Os sintomas podem afetar o indivíduo em diversos graus e de diferentes maneiras, mas uma coisa é certa: todos precisam de cuidado, atenção e tratamento profissional.
No geral, todo nós lutamos nossas batalhas internas e externas e nunca sabemos totalmente pelo que o outro está passando. Ser/estar feliz ou triste não é algo exclusivo a nós, todos sentem, por isso é preciso ter cuidado: temos o poder de despertar o pior e o melhor nos outros.
Já parou pra pensar em como é ter todos os motivos para se sentir feliz e simplesmente não se sentir? Como é ter todos os motivos para se sentir animada, estimulada e ainda assim não se sentir?
Não é fácil…
Mas isso não significa que a pessoa seja fraca, incapaz, ingrata, etc. Isso significa apenas que se trata de uma pessoa que está doente e, portanto, precisa ser levada a sério em suas queixas na busca da recuperação/cura.
Simples. Mas muita gente tem dificuldade de compreender.
Nós temos a tendência de sentir medo daquilo que não conhecemos e de não acreditar naquilo que não vemos, ou naquilo que nunca experimentamos. Mas isso não nos dá o direito de questionar, julgar ou diminuir o outro.

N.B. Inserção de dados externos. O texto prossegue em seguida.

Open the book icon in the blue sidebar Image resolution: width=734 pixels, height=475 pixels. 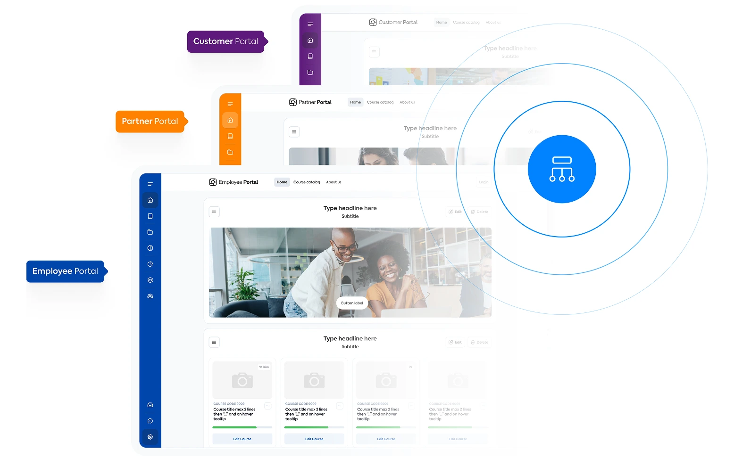[x=150, y=216]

Se você nunca sofreu com depressão, desconhece o peso que tem essa doença e seus sintomas: Sorte sua! Aproveite para exercitar sua empatia:
Capacidade psicológica para sentir o que sentiria uma outra pessoa caso estivesse na mesma situação vivenciada por ela.
A empatia pressupõe uma comunicação afetiva com a outra pessoa, logo se você é incapaz de ser empático, isso diz muito mais da sua habilidade ou inabilidade de sentir afeto por outras pessoas e, se isso te impede de enxergar a dor alheia, acredite, a responsabilidade é sua e não de quem sofre com uma doença da qual você desacredita.
Esse estereótipo da pessoa depressiva isolada e catatônica complica ainda mais uma situação que já é delicada, pois qualquer atividade “normal” realizada é encarada como sinal de melhora ou como evidência de que tudo era frescura e “basta a pessoa querer” que tudo vai ficar bem, quando na verdade, não é nada disso. Se trata apenas de alguém vivendo o que a vida dá nos intervalos de manifestação de um sintoma e outro.
Assim como qualquer pessoa doente, esse quadro exige dedicação e isso. É difícil para as pessoas ao redor, eu sei… Conviver com alguém instável, “baixo astral”, não é tarefa fácil, mas é preciso se lembrar de que a pessoa não está assim porque quer e que já se sente culpada por afetar quem a cerca de maneira tão negativa e por não ser capaz de realizar suas tarefas triviais.
Se é a falta que mantém o indivíduo desejoso, seria então a falta do desejo de viver causada pela falta da falta?
São muitas as causas e muitas as formas de manifestação, o que é comum em tudo isso é a dor e ela existe, o vazio e ele existe. Só quem sente sabe, mas isso não impede que, quem não sente (que sorte!) se importe com quem sofre.
Outro dia me disseram: “Pessoas boas não deveriam se sentir pra baixo”, mas se sentem. Cada um tem um fardo diferente para carregar e, aos nossos olhos, o nosso é sempre maior, mas nunca saberemos como é para o outro. O que podemos fazer é imaginar.
É preciso ficar atento: Todo excesso esconde uma falta (amém Psicanálise), não julgue, não condene, não menospreze, afinal se você pensar um pouco ao olhar para dentro de si, qual será o seu excesso? Qual será a sua falta? Qual será o seu vazio? Como você manifesta tudo isso?
Não se engane. O que vemos do outro é apenas a ponta de um iceberg que mantém sua maior parte dentro do oceano e em águas turvas e revoltas são poucos os que se atrevem a mergulhar.